Did all Baby Boomer husbands marry women 5 to 10 to 15 years younger than themselves?
Am I looking at a lot of trophy wives down here?
Or am I looking at evidence that at least the male half of that generation has let itself go to pot with a vengenance?
Men, I've been making a careful study of this at the beach. The idea that we age better than women is a myth, an old husband's tale. Baby Boomer men, on the whole, are looking like their great-great-grandfathers did, paunchy, jowly, stolid and dull, resembling Grover Cleveland far more than they do Dennis Quaid. And their Gen X kid brothers aren't any oil paintings either.
It's no wonder that perfectly sensible suburban moms have taken to ogling jailbait, Mrs Robinsoning it behind their shades at the pool.
Whereas, perfectly sensible suburban dads don't have to fight off the temptation to leer at tall children because they can enjoy leering at their mothers. Not that I do. Leer at the mothers, I mean. I'm too busy when I'm on the beach keeping an eye on my kids and watching out for interesting flora and fauna, like the flocks of piping plovers clumsily skedadling across the water this evening. If it's possible to waddle in flight, these plovers were waddling on the wing.
The temptation to dirty old manhood isn't that great for me anyway. It's not that I'm not a lech and a creep and an otherwise normal straight American male. It's that young women who have their driver's licenses but aren't yet old enough to drink legally don't tend to go to the beach when I do, early in the morning and late in the afternoon. They're there at midday. They have to leave the beach before 5 to get to their waitressing jobs and they're still asleep before noon, tuckered out from their waitressing jobs and the illegal drinking they do after work.
It's true, every young woman on the Cape between the ages of 16 and 22 has a job waiting tables, which means that in every restaurant you go to you are waited on by tan, fit, perky, and lovely young women determined to please and flatter. And that makes me wonder. The world is full of tan, fit, perky, and lovely young women, and yet Rick Santorum insists that the main threat to his marriage is gays getting married? Don't the people who vote for him find anything wrong with that, not there's anything wrong with that?

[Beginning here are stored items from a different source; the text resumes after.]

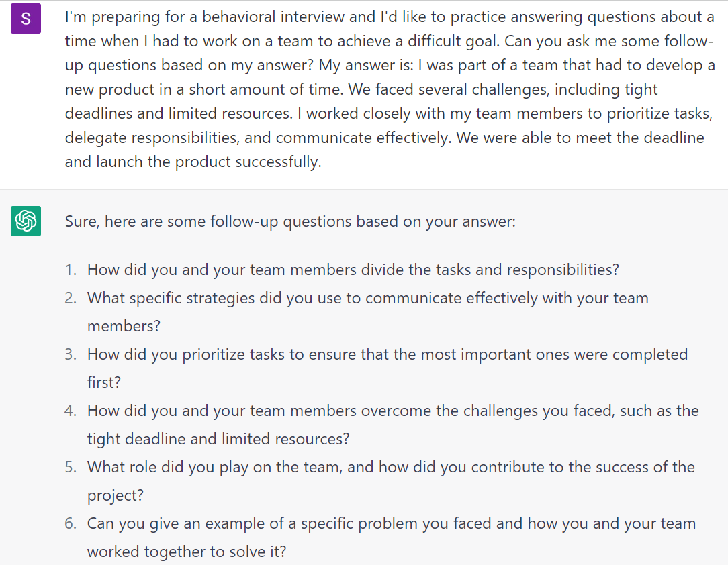Click the green ChatGPT logo icon

[26, 221]
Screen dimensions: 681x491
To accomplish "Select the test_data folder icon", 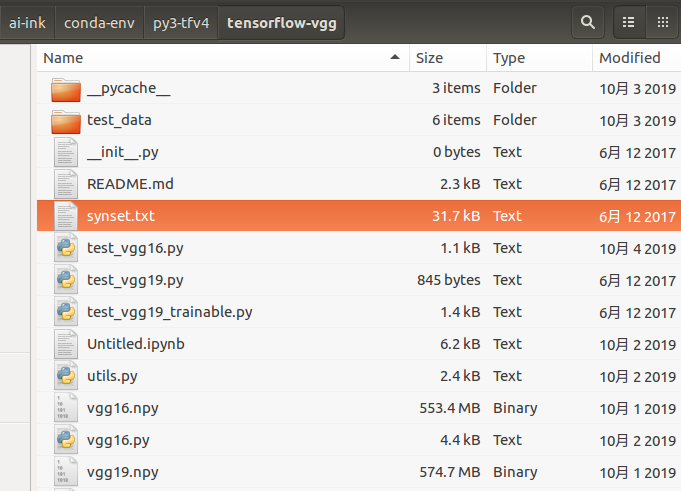I will (x=65, y=121).
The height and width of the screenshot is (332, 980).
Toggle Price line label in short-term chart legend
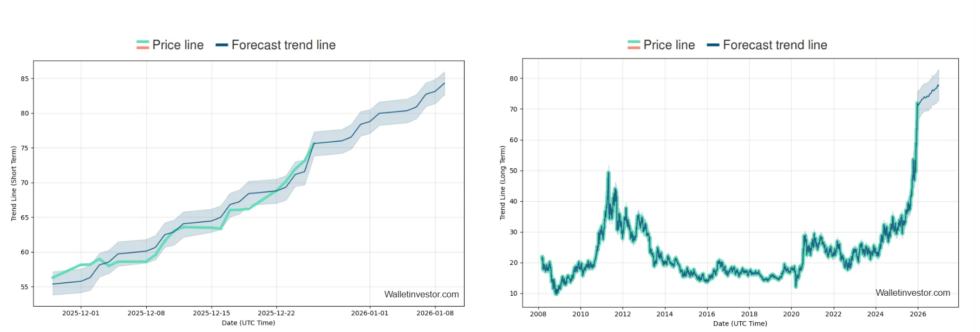point(178,45)

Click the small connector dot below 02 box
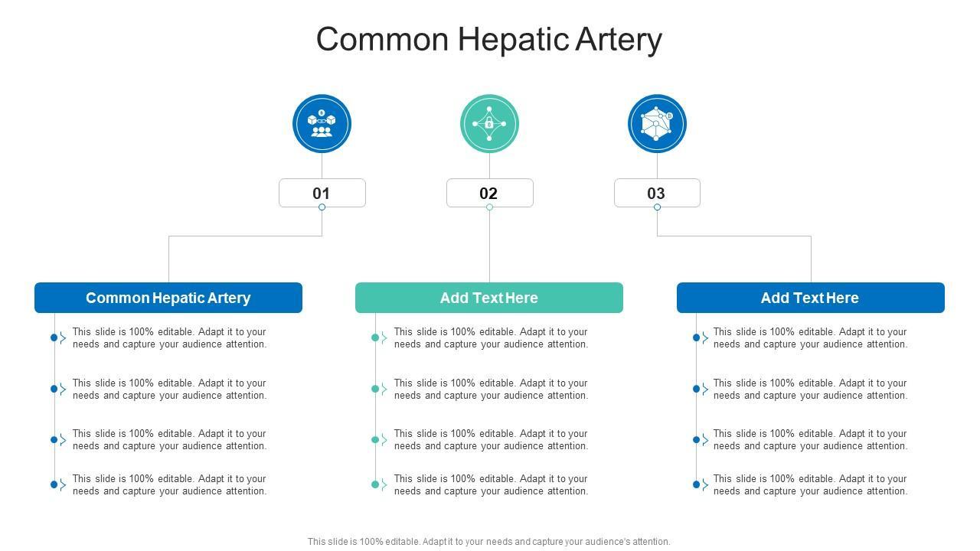pyautogui.click(x=489, y=207)
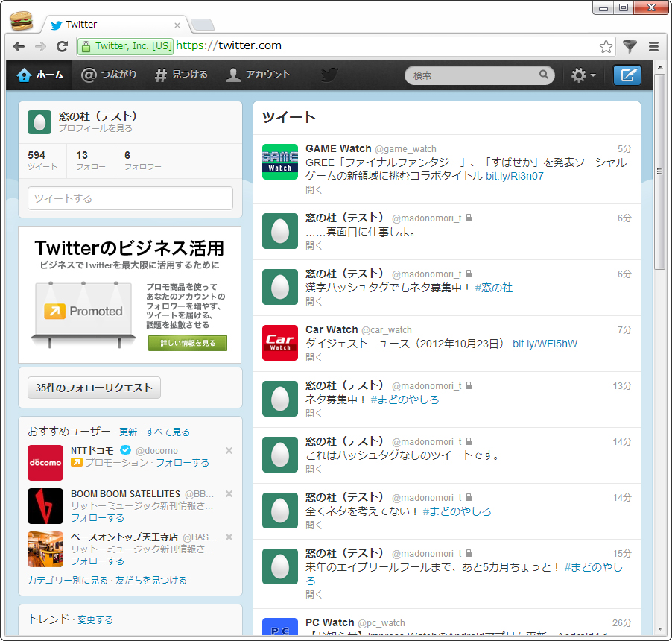Select the 見つける menu item

pyautogui.click(x=181, y=75)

Meanwhile, back on the beach.
I always take my binoculars with me when I go. That's how I know those were piping plovers waddling by. I swear I always only point them out to see at birds and passing boats. But if I was to look inland, I could focus on towel after towel on which lies or sits a real life version of Teri Hatcher.
But what do the real life Teri Hatchers have to train their binoculars on? They have to hope that all the young men between the ages of 16 and 22 don't have jobs as waiters and can go to the beach anytime of day. Otherwise, what do they have to look at? A generation of real life Jim Belushis?
Back in January, Matt Feeney, writing in Slate, wondered how come every TV sitcom featured a fat slob of a husband married to a svelte and beautiful wife. Why, Feeney asked, were we expected to believe that the the likes of a Jim Belushi could end up with the likes of a Courtney Thorne-Smith?
Because, Matt, from what I've observed on the beach, that's the way it is in real life.
I'm telling you, few Boomer and Gen X men have reason to complain when their wives watch Desperate Housewives.
Guys, how did we let this happen to us?